# [EXERCISE OBJECTIVE]
Please write out the data below once more, exactly as it stands.

(Extracted data entries)
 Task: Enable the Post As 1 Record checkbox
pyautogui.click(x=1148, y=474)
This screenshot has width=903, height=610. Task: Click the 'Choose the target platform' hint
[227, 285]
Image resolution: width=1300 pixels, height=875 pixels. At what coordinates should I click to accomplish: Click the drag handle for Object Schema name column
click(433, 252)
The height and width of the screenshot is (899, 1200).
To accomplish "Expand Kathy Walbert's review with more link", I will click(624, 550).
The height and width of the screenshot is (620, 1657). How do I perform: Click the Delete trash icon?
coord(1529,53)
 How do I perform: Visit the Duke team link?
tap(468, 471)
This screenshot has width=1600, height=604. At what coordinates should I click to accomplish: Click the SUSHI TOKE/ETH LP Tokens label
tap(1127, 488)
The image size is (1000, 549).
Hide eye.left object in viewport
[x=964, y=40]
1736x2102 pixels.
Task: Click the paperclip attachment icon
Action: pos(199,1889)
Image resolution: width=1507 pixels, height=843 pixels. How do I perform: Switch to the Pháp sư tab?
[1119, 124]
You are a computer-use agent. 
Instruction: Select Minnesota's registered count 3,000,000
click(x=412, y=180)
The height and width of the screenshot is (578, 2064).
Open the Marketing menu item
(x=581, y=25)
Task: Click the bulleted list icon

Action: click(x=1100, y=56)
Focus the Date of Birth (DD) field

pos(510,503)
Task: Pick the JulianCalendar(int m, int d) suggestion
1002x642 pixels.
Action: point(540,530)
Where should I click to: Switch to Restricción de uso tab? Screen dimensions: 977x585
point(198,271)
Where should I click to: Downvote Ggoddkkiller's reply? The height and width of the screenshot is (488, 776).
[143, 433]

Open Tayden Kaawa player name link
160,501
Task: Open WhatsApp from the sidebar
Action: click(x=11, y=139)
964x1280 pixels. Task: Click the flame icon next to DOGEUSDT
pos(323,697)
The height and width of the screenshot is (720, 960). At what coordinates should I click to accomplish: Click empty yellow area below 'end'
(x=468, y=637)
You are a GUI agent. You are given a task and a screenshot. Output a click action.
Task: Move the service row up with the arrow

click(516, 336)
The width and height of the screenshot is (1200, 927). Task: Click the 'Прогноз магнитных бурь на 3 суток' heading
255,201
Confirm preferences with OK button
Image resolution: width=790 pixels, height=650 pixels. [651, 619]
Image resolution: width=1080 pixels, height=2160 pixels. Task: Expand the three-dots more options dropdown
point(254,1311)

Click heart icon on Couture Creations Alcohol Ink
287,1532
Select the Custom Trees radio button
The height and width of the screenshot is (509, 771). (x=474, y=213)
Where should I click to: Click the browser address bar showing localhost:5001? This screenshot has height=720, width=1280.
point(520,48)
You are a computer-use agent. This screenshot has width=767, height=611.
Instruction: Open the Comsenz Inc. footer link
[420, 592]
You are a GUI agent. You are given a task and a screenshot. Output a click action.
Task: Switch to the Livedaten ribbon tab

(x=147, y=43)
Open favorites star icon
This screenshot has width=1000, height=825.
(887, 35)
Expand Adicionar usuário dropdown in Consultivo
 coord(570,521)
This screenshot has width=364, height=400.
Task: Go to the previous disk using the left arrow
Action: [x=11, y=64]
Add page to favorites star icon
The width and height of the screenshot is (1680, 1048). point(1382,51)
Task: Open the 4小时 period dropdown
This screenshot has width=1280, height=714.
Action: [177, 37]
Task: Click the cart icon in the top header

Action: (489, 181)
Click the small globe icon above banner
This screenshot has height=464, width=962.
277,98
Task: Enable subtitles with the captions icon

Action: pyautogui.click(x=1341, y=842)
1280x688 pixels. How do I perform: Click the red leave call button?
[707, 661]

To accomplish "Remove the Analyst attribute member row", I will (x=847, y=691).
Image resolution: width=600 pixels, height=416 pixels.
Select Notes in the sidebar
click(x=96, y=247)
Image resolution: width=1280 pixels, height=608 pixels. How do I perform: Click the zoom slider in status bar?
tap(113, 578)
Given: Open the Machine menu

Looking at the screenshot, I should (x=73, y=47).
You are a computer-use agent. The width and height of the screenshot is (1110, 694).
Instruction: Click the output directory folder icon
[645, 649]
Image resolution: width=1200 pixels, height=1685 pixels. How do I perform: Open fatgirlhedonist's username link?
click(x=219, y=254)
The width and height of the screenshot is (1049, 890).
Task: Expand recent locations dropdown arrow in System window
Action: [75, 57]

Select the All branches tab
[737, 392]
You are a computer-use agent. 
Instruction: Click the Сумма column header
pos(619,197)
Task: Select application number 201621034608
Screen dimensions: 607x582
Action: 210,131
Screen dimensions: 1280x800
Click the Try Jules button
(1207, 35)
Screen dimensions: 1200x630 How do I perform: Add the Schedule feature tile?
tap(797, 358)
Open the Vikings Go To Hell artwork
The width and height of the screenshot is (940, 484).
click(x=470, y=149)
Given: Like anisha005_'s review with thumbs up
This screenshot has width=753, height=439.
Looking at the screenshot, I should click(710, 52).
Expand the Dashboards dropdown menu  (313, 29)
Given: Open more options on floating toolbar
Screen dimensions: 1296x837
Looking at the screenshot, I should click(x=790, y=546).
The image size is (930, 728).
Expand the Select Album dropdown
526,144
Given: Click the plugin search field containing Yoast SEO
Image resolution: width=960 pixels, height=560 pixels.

# [SOLUTION TO THE EXERCISE]
 Task: Enable the Post As 1 Record checkbox
pyautogui.click(x=1148, y=474)
This screenshot has width=903, height=610. Task: Click the 'Choose the target platform' hint
[227, 285]
Image resolution: width=1300 pixels, height=875 pixels. At what coordinates should I click to accomplish: Click the drag handle for Object Schema name column
click(433, 252)
The height and width of the screenshot is (899, 1200).
To accomplish "Expand Kathy Walbert's review with more link", I will click(624, 550).
The height and width of the screenshot is (620, 1657). How do I perform: Click the Delete trash icon?
coord(1529,53)
 How do I perform: Visit the Duke team link?
tap(468, 471)
This screenshot has width=1600, height=604. At what coordinates should I click to accomplish: Click the SUSHI TOKE/ETH LP Tokens label
tap(1127, 488)
The image size is (1000, 549).
Hide eye.left object in viewport
[x=964, y=40]
1736x2102 pixels.
Task: Click the paperclip attachment icon
Action: pos(199,1889)
Image resolution: width=1507 pixels, height=843 pixels. How do I perform: Switch to the Pháp sư tab?
[1119, 124]
You are a computer-use agent. 
Instruction: Select Minnesota's registered count 3,000,000
click(x=412, y=180)
The height and width of the screenshot is (578, 2064).
Open the Marketing menu item
(x=581, y=25)
Task: Click the bulleted list icon

Action: click(x=1100, y=56)
Focus the Date of Birth (DD) field

pos(510,503)
Task: Pick the JulianCalendar(int m, int d) suggestion
1002x642 pixels.
Action: point(540,530)
Where should I click to: Switch to Restricción de uso tab? Screen dimensions: 977x585
point(198,271)
Where should I click to: Downvote Ggoddkkiller's reply? The height and width of the screenshot is (488, 776).
[143, 433]

Open Tayden Kaawa player name link
160,501
Task: Open WhatsApp from the sidebar
Action: click(x=11, y=139)
964x1280 pixels. Task: Click the flame icon next to DOGEUSDT
pos(323,697)
The height and width of the screenshot is (720, 960). At what coordinates should I click to accomplish: Click empty yellow area below 'end'
(x=468, y=637)
You are a GUI agent. You are given a task and a screenshot. Output a click action.
Task: Move the service row up with the arrow

click(516, 336)
The width and height of the screenshot is (1200, 927). Task: Click the 'Прогноз магнитных бурь на 3 суток' heading
255,201
Confirm preferences with OK button
Image resolution: width=790 pixels, height=650 pixels. [651, 619]
Image resolution: width=1080 pixels, height=2160 pixels. Task: Expand the three-dots more options dropdown
point(254,1311)

Click heart icon on Couture Creations Alcohol Ink
287,1532
Select the Custom Trees radio button
The height and width of the screenshot is (509, 771). (x=474, y=213)
Where should I click to: Click the browser address bar showing localhost:5001? This screenshot has height=720, width=1280.
point(520,48)
You are a computer-use agent. This screenshot has width=767, height=611.
Instruction: Open the Comsenz Inc. footer link
[420, 592]
You are a GUI agent. You are given a task and a screenshot. Output a click action.
Task: Switch to the Livedaten ribbon tab

(x=147, y=43)
Open favorites star icon
This screenshot has width=1000, height=825.
(887, 35)
Expand Adicionar usuário dropdown in Consultivo
 coord(570,521)
This screenshot has width=364, height=400.
Task: Go to the previous disk using the left arrow
Action: [x=11, y=64]
Add page to favorites star icon
The width and height of the screenshot is (1680, 1048). point(1382,51)
Task: Open the 4小时 period dropdown
This screenshot has width=1280, height=714.
Action: [177, 37]
Task: Click the cart icon in the top header

Action: (489, 181)
Click the small globe icon above banner
This screenshot has height=464, width=962.
277,98
Task: Enable subtitles with the captions icon

Action: pyautogui.click(x=1341, y=842)
1280x688 pixels. How do I perform: Click the red leave call button?
[707, 661]

To accomplish "Remove the Analyst attribute member row", I will (x=847, y=691).
Image resolution: width=600 pixels, height=416 pixels.
Select Notes in the sidebar
click(x=96, y=247)
Image resolution: width=1280 pixels, height=608 pixels. How do I perform: Click the zoom slider in status bar?
tap(113, 578)
Given: Open the Machine menu

Looking at the screenshot, I should (x=73, y=47).
You are a computer-use agent. The width and height of the screenshot is (1110, 694).
Instruction: Click the output directory folder icon
[645, 649]
Image resolution: width=1200 pixels, height=1685 pixels. How do I perform: Open fatgirlhedonist's username link?
click(x=219, y=254)
The width and height of the screenshot is (1049, 890).
Task: Expand recent locations dropdown arrow in System window
Action: [75, 57]

Select the All branches tab
[737, 392]
You are a computer-use agent. 
Instruction: Click the Сумма column header
pos(619,197)
Task: Select application number 201621034608
Screen dimensions: 607x582
Action: 210,131
Screen dimensions: 1280x800
Click the Try Jules button
(1207, 35)
Screen dimensions: 1200x630 How do I perform: Add the Schedule feature tile?
tap(797, 358)
Open the Vikings Go To Hell artwork
The width and height of the screenshot is (940, 484).
click(x=470, y=149)
Given: Like anisha005_'s review with thumbs up
This screenshot has width=753, height=439.
Looking at the screenshot, I should click(710, 52).
Expand the Dashboards dropdown menu  (313, 29)
Given: Open more options on floating toolbar
Screen dimensions: 1296x837
Looking at the screenshot, I should click(x=790, y=546).
The image size is (930, 728).
Expand the Select Album dropdown
526,144
Given: Click the plugin search field containing Yoast SEO
Image resolution: width=960 pixels, height=560 pixels.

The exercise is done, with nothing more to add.